* [Work instructions]: The lines from the one containing "Instruction: Click the" to the end of the entries, both included, are what you need to transcribe exactly, without pictures and without anything else.

* [Task material]:
-------

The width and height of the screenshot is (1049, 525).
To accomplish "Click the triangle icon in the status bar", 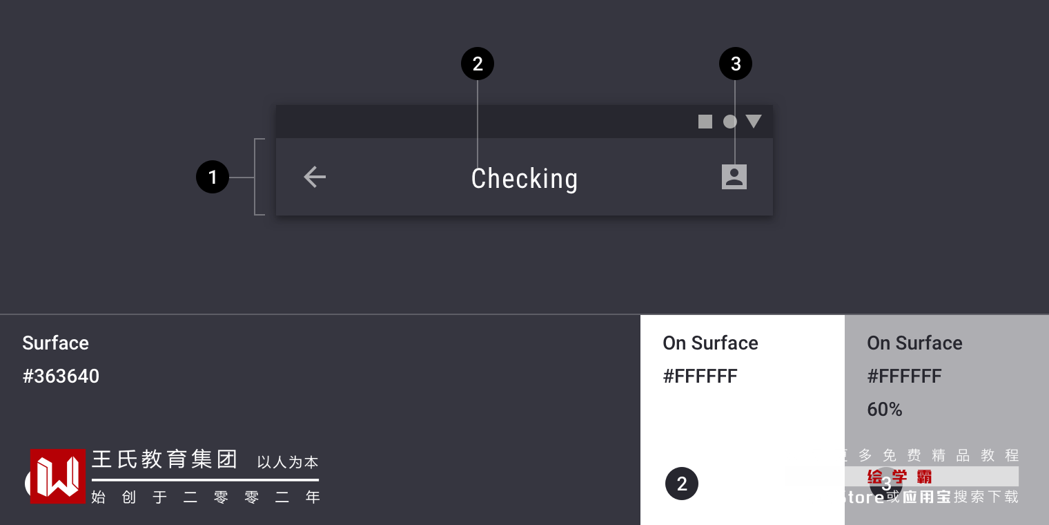I will coord(754,122).
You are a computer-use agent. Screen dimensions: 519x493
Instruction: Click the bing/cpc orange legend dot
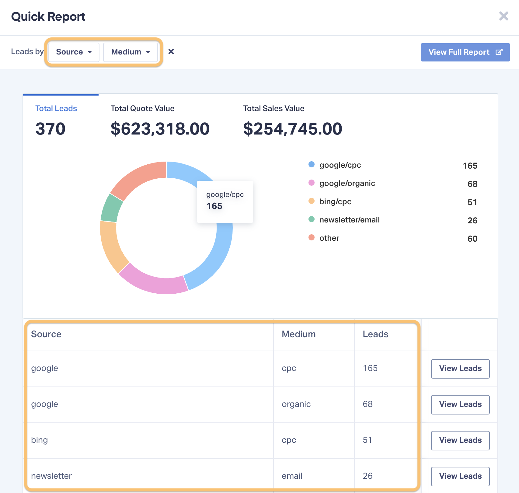(312, 201)
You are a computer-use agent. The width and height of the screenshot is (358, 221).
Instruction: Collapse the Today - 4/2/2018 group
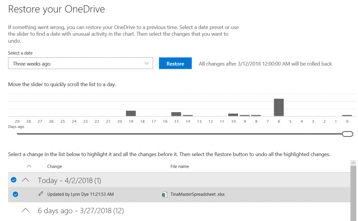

-------

* [Response to the exercise]:
Instruction: Click the bing/cpc orange legend dot
(312, 201)
You are a computer-use agent. The width and height of the screenshot is (358, 221).
Instruction: Collapse the Today - 4/2/2018 group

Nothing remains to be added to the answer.